Find the line that contains "The height and width of the screenshot is (1024, 576).", then repeat it and each line after it to the end of the records, exactly.

Pixel coordinate grounding data:
────────

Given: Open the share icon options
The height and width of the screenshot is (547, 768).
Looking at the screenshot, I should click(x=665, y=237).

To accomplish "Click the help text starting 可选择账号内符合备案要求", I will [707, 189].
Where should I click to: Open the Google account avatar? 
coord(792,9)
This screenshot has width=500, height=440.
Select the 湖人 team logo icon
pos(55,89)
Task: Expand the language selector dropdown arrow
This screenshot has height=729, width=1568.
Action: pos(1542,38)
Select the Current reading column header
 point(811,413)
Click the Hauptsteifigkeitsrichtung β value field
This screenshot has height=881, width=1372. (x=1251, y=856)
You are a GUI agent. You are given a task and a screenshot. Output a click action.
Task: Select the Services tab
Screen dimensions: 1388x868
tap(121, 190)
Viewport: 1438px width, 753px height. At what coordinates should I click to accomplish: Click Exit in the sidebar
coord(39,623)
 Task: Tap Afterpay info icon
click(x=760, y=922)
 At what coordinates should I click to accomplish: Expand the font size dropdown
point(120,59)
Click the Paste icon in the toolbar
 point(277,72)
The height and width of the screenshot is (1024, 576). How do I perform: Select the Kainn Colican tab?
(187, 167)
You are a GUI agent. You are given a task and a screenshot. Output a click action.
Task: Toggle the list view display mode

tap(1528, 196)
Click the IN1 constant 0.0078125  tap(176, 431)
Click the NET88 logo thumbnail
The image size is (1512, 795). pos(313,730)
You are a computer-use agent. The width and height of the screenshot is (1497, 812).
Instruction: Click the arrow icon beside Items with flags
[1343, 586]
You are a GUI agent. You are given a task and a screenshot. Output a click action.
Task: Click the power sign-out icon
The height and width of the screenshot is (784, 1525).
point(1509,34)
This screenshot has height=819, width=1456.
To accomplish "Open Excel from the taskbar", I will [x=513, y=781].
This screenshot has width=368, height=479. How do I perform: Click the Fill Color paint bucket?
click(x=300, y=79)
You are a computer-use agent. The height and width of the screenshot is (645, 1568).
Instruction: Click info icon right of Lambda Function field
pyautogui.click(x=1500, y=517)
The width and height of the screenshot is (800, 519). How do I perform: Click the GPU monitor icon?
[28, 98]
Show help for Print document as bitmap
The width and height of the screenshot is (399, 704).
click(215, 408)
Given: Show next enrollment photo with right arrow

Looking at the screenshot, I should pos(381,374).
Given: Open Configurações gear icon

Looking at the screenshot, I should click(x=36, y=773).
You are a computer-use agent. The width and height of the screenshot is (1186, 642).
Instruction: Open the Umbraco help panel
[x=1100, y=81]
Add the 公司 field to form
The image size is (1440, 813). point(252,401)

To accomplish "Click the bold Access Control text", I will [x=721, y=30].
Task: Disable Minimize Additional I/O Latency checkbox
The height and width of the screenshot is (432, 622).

────────

Task result:
The height and width of the screenshot is (1024, 576). How do I perform: Select the Kainn Colican tab?
(187, 167)
You are a GUI agent. You are given a task and a screenshot. Output a click action.
Task: Toggle the list view display mode

tap(1528, 196)
Click the IN1 constant 0.0078125  tap(176, 431)
Click the NET88 logo thumbnail
The image size is (1512, 795). pos(313,730)
You are a computer-use agent. The width and height of the screenshot is (1497, 812).
Instruction: Click the arrow icon beside Items with flags
[1343, 586]
You are a GUI agent. You are given a task and a screenshot. Output a click action.
Task: Click the power sign-out icon
The height and width of the screenshot is (784, 1525).
point(1509,34)
This screenshot has height=819, width=1456.
To accomplish "Open Excel from the taskbar", I will [x=513, y=781].
This screenshot has width=368, height=479. How do I perform: Click the Fill Color paint bucket?
click(x=300, y=79)
You are a computer-use agent. The height and width of the screenshot is (645, 1568).
Instruction: Click info icon right of Lambda Function field
pyautogui.click(x=1500, y=517)
The width and height of the screenshot is (800, 519). How do I perform: Click the GPU monitor icon?
[28, 98]
Show help for Print document as bitmap
The width and height of the screenshot is (399, 704).
click(215, 408)
Given: Show next enrollment photo with right arrow

Looking at the screenshot, I should pos(381,374).
Given: Open Configurações gear icon

Looking at the screenshot, I should click(x=36, y=773).
You are a computer-use agent. The width and height of the screenshot is (1186, 642).
Instruction: Open the Umbraco help panel
[x=1100, y=81]
Add the 公司 field to form
The image size is (1440, 813). point(252,401)

To accomplish "Click the bold Access Control text", I will [x=721, y=30].
Task: Disable Minimize Additional I/O Latency checkbox
The height and width of the screenshot is (432, 622).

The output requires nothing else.